China is expected to levy a property tax in 10 regions on a
trial basis next year, the China Securities Journal reported
today quoting what it said was a well-informed source.
The State Administration of Taxation has picked 10 provinces and
cities, including Beijing, Shenzhen, Dalian, Jiangsu and Chongqing, to levy "virtual property taxes"
this year, which means no money will actually be collected.
Starting next year, property owners in 10 cities may have to start
paying the tax for real.
An official with the State Administration of Taxation said on
Friday that it is preparing for the introduction of the tax. He
said research is needed before enacting the new policy because
large gaps exist between regional economies and the management of
properties is complicated.
"Property tax is an inner stabilizer of real estate market,"
said Fan Gang, director of the National Economic Research Institute
China Reform Foundation.
"The tax can reduce (the number of) idle properties and will be
a stable income source for the government," Fan said.
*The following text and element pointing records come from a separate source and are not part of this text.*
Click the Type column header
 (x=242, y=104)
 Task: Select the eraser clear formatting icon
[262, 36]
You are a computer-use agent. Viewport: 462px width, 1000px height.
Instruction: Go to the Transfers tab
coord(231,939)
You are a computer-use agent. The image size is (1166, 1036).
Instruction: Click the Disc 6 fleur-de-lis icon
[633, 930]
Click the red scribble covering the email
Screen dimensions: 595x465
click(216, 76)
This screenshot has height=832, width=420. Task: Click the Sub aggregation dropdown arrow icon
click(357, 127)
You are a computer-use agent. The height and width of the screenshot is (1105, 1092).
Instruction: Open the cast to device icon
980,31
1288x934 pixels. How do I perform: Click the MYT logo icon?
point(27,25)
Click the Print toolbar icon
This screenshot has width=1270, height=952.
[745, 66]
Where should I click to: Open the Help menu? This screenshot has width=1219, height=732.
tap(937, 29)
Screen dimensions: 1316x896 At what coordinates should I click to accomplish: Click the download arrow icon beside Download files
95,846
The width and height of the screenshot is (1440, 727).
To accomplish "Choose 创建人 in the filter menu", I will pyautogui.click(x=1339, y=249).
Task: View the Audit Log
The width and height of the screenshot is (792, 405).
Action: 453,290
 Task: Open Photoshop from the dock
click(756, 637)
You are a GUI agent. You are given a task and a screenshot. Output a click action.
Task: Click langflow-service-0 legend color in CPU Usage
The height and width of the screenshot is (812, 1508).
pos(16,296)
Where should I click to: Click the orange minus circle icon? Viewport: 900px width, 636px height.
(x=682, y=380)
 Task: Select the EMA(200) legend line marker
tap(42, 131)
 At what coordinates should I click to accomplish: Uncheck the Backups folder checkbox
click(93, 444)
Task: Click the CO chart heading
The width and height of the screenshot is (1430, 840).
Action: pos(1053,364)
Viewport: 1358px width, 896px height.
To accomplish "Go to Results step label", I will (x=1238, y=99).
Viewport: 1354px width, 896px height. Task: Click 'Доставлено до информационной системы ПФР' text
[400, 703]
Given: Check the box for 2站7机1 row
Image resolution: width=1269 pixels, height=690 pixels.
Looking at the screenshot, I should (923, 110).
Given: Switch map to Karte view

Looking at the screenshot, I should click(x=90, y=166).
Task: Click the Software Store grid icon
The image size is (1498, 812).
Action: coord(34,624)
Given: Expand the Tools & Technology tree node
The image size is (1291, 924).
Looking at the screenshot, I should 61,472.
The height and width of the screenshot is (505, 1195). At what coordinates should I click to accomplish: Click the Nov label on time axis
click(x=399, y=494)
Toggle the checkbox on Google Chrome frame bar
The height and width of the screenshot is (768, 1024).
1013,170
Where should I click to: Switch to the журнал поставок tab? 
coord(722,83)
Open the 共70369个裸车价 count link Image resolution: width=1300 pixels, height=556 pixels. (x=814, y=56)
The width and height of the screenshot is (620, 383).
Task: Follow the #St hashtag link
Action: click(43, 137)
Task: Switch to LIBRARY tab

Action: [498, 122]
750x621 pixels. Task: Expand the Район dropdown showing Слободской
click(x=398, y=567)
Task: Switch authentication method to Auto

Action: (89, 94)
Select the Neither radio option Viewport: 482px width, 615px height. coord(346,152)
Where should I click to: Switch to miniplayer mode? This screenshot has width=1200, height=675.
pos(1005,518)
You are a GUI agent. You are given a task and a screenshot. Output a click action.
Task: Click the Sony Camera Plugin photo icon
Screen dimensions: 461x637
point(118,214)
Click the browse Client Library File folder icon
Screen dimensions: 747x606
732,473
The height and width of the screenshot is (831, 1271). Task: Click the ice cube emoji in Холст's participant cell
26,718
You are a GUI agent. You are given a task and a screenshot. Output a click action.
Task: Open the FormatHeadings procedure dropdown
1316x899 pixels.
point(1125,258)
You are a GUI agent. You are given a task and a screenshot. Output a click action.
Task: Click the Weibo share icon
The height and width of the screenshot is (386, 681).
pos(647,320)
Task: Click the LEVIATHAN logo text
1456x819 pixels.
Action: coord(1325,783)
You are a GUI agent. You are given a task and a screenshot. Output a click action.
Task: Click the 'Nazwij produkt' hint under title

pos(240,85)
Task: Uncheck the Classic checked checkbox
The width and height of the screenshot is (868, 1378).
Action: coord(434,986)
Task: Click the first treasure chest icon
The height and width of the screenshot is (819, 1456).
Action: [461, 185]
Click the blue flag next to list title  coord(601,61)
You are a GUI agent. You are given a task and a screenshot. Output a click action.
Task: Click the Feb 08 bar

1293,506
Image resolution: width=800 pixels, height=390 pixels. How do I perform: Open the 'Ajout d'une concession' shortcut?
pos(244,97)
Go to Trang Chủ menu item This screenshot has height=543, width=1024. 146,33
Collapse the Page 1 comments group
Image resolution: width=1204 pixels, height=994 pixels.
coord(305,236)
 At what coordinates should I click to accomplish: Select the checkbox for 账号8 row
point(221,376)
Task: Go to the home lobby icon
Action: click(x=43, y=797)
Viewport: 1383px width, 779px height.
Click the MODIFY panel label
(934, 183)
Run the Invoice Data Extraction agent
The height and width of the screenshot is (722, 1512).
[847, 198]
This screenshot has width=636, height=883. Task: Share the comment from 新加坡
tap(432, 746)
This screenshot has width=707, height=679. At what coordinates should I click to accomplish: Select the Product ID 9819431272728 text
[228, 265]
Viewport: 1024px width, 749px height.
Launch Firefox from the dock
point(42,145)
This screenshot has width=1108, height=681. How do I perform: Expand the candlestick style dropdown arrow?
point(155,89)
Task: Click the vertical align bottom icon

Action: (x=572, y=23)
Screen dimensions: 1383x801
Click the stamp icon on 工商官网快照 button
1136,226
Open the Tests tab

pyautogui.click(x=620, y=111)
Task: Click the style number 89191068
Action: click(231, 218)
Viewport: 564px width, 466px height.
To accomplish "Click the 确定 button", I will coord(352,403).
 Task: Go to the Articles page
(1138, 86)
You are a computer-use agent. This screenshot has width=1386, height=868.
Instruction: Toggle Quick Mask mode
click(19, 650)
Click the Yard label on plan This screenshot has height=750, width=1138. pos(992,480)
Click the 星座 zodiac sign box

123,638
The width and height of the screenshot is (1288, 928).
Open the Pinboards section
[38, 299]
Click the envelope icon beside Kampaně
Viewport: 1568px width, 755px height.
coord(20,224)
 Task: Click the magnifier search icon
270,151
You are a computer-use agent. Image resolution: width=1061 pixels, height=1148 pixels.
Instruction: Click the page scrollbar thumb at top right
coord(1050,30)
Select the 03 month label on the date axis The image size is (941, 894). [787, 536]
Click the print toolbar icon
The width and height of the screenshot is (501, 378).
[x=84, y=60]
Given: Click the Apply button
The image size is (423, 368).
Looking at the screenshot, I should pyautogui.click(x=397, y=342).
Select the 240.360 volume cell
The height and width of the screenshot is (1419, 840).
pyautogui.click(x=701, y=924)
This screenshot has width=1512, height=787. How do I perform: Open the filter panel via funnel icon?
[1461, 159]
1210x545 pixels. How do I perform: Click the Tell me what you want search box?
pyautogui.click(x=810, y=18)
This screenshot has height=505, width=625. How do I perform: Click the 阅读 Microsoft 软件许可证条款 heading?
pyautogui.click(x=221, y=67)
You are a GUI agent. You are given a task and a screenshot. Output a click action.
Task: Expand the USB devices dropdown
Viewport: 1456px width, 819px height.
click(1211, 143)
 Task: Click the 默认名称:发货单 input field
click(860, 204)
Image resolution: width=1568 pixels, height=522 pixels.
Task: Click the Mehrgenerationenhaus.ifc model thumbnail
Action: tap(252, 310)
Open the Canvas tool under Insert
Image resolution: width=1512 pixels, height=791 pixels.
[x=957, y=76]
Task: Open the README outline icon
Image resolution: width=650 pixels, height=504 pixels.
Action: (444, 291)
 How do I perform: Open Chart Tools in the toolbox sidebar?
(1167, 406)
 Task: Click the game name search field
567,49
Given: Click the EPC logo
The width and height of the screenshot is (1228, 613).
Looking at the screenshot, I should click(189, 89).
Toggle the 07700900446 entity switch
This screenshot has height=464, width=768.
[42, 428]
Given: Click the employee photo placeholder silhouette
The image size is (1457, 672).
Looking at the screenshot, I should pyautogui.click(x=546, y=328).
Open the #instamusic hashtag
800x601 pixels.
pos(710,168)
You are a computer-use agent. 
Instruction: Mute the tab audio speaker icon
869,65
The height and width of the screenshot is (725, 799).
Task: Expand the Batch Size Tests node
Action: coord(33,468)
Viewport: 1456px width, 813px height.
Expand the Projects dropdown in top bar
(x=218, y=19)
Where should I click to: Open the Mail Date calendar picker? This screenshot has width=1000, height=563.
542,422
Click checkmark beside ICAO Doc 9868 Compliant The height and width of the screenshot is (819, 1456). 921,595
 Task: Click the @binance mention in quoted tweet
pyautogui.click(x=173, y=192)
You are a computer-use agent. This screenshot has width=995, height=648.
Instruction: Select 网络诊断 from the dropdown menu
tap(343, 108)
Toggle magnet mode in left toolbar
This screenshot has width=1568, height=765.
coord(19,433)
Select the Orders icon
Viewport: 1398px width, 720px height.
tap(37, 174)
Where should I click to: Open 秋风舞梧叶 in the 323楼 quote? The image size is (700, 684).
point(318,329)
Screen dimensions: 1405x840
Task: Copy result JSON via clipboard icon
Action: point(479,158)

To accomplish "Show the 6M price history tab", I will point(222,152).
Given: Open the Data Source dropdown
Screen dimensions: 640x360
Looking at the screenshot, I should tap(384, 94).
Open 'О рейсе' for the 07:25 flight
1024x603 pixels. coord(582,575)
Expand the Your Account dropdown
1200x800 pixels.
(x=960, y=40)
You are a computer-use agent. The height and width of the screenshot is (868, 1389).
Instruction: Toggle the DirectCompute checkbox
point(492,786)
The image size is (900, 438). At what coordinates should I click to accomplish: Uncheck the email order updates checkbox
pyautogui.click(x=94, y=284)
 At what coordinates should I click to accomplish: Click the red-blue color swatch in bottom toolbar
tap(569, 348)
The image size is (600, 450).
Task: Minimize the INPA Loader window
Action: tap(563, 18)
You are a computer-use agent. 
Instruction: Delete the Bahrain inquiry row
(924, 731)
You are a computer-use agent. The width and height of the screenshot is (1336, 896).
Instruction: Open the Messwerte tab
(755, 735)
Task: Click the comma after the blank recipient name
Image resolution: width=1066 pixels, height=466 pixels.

China has imposed a variety of property taxes on developers,
such as a land value-added tax, land-use tax and land-transfer
fees. Developers pass on these costs when they sell properties.
The proposed property tax is expected to convert this tax levy
into annualized tax, which will ideally slash housing prices.
Housing prices in 70 major cities in China jumped an average of
8.2 percent in August from a year earlier.